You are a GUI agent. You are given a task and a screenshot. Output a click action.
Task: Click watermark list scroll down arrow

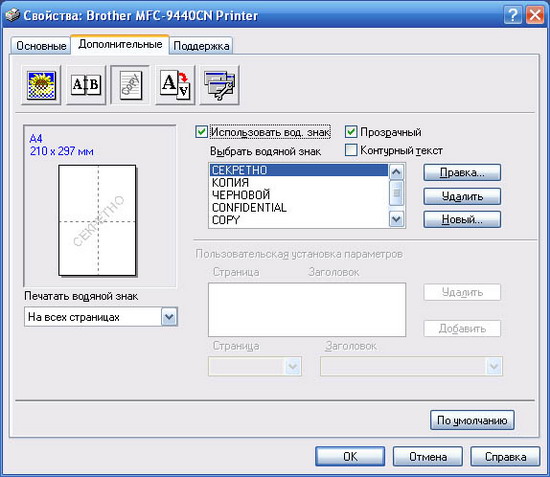(x=396, y=220)
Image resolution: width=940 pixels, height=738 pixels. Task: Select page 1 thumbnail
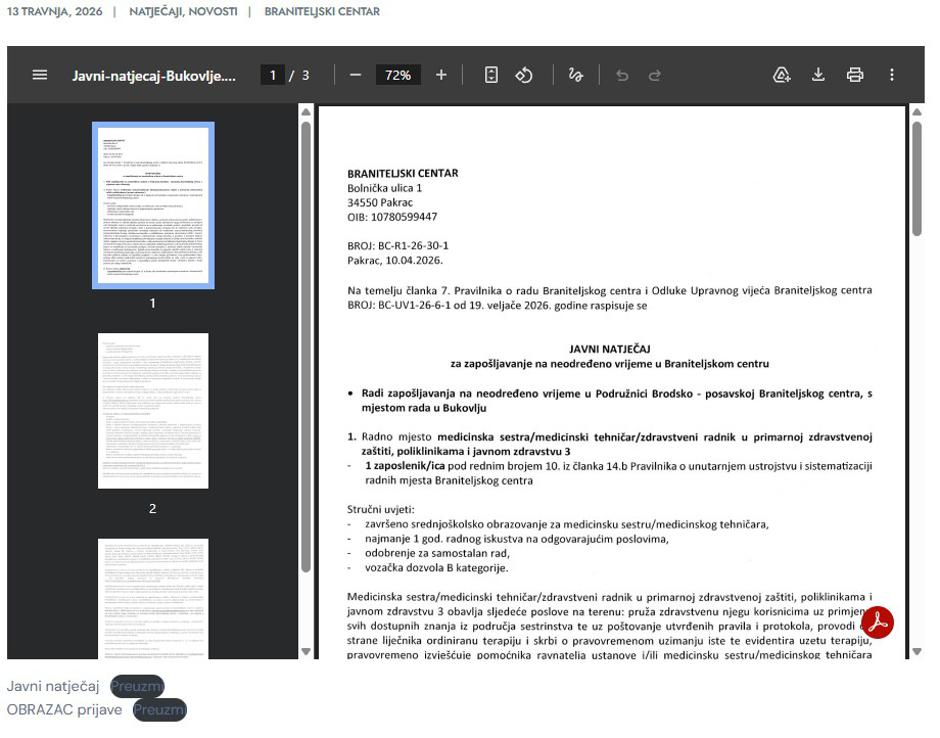pos(153,205)
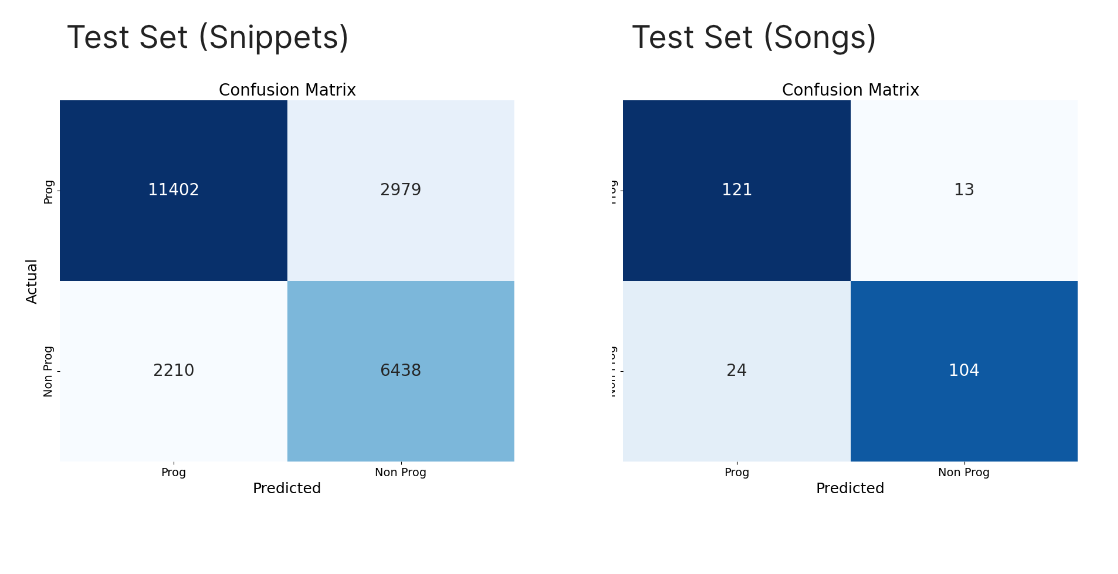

--

◆ WORK ITEM ◆
Omit every picture, then reproduce the rest of the listing exactly.

◆ ANSWER BOX ◆
You are a GUI agent. You are given a task and a screenshot. Output a click action.
Task: Click watermark list scroll down arrow

(x=396, y=220)
Image resolution: width=940 pixels, height=738 pixels. Task: Select page 1 thumbnail
pos(153,205)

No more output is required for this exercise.